一ノ関 忠人


白鳥は哀しからずや空の青海のあをにも染まずただよふ

      若山牧水『海の声』(1908年)

 

牧水のこの有名な歌をいまさらと思う方が多いに違いない。あまりにも有名で解釈も細かく加えられているが、ここでこの歌を揚げたのは、この歌の解釈をしようと考えてではない。昨年の暮れに読んだ岡野弘彦のエッセイに驚いたからだ。そのエッセイの内容に触れる前に、私のこの歌の解釈を述べておこう。
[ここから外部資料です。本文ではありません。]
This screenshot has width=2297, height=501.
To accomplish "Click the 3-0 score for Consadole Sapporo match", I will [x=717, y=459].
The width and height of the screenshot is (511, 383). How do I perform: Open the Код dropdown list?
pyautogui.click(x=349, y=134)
白鳥は、ハクチョウでも、カモメでもいい。岡野のエッセイを考慮すればハクチョウのほうがよさそうだが、旅の海辺に出会ったカモメと考える方が素直な気がする。ただ白い鳥ということが大切だ。白い鳥には、洋の東西を問わず古来魂の鳥の資質がある。「哀しからずや」は淡い旅愁ゆえの問いかけと読んで、あまり重い意味を与えない。そのカモメは空を飛んでも青色にまぎれることなく、海に浮いても深青に侵されない。そこに孤独感を感ずる。ということだろうか。
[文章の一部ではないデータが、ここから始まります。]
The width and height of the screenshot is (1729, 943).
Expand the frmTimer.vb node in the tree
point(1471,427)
この歌に対する印象を一変させたのは、岡野弘彦が「創作」百巻記念号(2013年9月号)に寄せた「牧水短歌の不思議」よってだった。「熱きしらべの力」と副題されたエッセイは、牧水が自然主義に徹することなく、「詠嘆境に逍遥」したことを述べ、その朗詠による熱いしらべの可能性を探るものでもある。

しかし驚くべきは、「今まで一度も人に語ることのなかった、牧水の短歌にからんだ忘れることの出来ぬ体験」を語っていることだ。同様の内容を持つ短文は「短歌研究」1月号にもある。

1944年夏から冬、国学院大学の予科二年生だった岡野を含む百名ほどの学生は、豊川海軍軍需工廠の鍛造工場において兵器製作の重労働に従っていた。それでも週に1、2度は残業の後、有志が集まって研究会や歌会を続けていたという。

ある夜の歌会の席でのことだ。各自が無記名で提出した中にこの牧水の一首があったという。もとより誰にも知られた名歌である。当然ながら誰もがいぶかるなかを憤然として立ちあがったのは岡野の親友であった。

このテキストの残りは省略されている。